Bound quotient of maximal and minimal singular values I am working on a problem where the following quantity emerges:
$$
\frac{\sigma_{\text{max}}(J-M)}{\sigma_{\text{min}}(J+M)}
$$
where $J$ is the canonical symplectic matrix, $M^T=M$ and $M$ is positive semi-definite.
I want to bound from above this quantity, which seems to be specific enough to try to get a good bound.
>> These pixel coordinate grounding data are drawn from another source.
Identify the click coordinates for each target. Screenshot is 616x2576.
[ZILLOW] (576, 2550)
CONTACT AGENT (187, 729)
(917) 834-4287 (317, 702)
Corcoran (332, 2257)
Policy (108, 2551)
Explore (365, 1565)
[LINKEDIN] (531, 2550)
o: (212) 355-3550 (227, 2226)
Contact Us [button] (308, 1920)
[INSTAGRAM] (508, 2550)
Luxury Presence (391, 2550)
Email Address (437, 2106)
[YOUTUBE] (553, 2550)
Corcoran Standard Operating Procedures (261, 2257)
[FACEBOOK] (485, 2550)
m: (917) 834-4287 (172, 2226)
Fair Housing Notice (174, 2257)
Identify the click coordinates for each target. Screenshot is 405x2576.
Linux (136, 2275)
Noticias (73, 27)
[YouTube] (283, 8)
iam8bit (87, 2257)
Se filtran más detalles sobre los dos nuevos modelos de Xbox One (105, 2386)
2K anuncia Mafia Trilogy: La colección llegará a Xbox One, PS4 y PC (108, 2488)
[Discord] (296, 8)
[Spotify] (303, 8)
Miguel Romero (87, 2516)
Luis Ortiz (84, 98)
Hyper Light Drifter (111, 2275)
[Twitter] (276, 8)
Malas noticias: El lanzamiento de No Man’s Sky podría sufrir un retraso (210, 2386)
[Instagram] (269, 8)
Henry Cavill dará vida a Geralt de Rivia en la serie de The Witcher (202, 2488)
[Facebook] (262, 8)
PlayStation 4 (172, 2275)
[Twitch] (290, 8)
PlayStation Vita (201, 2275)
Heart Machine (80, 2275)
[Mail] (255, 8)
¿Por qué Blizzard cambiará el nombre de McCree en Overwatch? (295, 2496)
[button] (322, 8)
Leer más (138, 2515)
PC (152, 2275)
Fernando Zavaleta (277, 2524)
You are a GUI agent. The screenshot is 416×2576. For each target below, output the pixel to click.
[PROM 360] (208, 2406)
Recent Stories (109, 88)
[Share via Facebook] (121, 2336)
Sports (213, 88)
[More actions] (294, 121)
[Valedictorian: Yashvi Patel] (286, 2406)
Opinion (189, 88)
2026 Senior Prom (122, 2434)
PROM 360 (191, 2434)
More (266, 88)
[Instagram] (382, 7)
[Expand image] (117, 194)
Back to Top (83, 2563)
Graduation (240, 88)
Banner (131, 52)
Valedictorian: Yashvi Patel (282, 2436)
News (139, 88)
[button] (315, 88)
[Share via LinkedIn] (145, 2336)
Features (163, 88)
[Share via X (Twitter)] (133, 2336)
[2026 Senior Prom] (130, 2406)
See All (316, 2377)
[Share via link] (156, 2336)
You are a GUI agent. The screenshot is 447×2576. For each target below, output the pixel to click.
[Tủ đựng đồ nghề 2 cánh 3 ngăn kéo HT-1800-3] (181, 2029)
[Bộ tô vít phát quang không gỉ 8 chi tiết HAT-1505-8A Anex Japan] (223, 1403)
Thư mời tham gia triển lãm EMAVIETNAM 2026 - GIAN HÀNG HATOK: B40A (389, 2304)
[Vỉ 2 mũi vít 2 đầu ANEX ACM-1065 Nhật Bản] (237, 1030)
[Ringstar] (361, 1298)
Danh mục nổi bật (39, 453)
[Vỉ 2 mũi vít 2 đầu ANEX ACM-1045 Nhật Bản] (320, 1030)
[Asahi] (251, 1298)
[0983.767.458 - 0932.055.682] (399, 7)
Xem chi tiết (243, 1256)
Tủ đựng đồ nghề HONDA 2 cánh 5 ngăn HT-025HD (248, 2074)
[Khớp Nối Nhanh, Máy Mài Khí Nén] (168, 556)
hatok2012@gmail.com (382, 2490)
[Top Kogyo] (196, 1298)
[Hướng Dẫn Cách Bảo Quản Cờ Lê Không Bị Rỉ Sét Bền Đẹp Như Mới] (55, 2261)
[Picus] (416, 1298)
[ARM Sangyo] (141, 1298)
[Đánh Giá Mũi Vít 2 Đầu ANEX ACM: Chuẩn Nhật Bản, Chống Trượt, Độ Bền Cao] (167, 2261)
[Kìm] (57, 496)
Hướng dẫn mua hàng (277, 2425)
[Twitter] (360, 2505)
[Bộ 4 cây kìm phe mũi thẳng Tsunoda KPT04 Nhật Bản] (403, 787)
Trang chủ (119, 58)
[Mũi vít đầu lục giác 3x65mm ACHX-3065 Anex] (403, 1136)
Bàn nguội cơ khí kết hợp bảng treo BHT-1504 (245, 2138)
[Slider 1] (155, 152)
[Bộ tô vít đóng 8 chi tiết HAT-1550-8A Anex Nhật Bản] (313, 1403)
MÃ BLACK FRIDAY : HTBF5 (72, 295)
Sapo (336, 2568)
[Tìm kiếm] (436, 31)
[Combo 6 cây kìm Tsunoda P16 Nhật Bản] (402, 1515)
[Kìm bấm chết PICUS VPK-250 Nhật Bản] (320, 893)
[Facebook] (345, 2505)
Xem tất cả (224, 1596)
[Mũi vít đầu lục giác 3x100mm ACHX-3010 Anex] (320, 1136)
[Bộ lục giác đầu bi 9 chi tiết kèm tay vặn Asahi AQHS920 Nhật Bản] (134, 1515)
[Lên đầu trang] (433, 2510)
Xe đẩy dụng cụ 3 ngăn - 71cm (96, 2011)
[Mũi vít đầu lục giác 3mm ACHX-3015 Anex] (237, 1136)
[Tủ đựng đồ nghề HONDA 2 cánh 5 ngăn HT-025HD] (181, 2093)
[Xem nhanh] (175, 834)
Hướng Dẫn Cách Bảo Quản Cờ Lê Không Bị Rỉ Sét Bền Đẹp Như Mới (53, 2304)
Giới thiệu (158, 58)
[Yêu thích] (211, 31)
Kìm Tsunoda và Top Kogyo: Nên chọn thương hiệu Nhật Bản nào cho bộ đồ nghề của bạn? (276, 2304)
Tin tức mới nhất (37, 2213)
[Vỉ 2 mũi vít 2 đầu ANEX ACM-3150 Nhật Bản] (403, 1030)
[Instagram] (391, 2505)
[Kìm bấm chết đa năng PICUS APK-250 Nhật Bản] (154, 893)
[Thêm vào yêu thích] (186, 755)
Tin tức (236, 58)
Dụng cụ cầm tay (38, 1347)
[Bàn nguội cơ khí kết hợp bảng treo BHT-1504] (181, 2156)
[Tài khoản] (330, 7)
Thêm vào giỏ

For the moment I have tried the simple approach that follows
$$
\frac{\sigma_{\text{max}}(J-M)}{\sigma_{\text{min}}(J+M)}\leq \frac{1+\|M\|_2}{1-\|M\|_2}
$$
where the last bound comes from an estimate in lower bound on the minimum singular value of $\underline{\sigma} (A+B)$ .
Do you see a better solution?
 A: There is a result from Bhatia's Matrix Analysis that might be helpful here:

Theorem VI.2.3: Let $A$ be Hermitian, and $B$ skew-Hermitian.  Let their eigenvalues be arranged so that
$$
|\alpha_1| \geq \cdots \geq |\alpha_n| \quad \text{and} \quad |\beta_1| \geq \cdots \geq |\beta_n|
$$
Let $T = A + B$, and let $s_j$ be the singular values of $T$.  Then the following majorization relations are satisfied:
$$
\{|\alpha_j + \beta_{n - j+1}|^2\}_j \prec \{s_j^2\}_j\\
\left\{\frac 12(s_j^2 + s_{n - j + 1}^2) \right\}_j \prec \{|\alpha_j + \beta_{j}|^2\}_j
$$

Majorization is explained on this wiki page. For our case, we note that $J$ is skew-symmetric with eigenvalues $\pm i$. With the second majorization condition, we have
$$
\frac 12 \left(\sigma_{\max}^2([-M] + J) + \sigma_{\min}^2([-M] + J)\right) \leq 1 + \|M\|_2^2 \implies
$$
\begin{align}
\sigma_{\max}^2(J-M) &\leq 2(1 + \sigma_{\max}^2(M)) - (1 + \sigma_{\min}^2(M))
\\ & = 1 + \left[2 \sigma_{\max}^2(M)\ - \sigma_\min^2(J - M)\right],
\end{align}
which might yield a tighter upper bound on the numerator.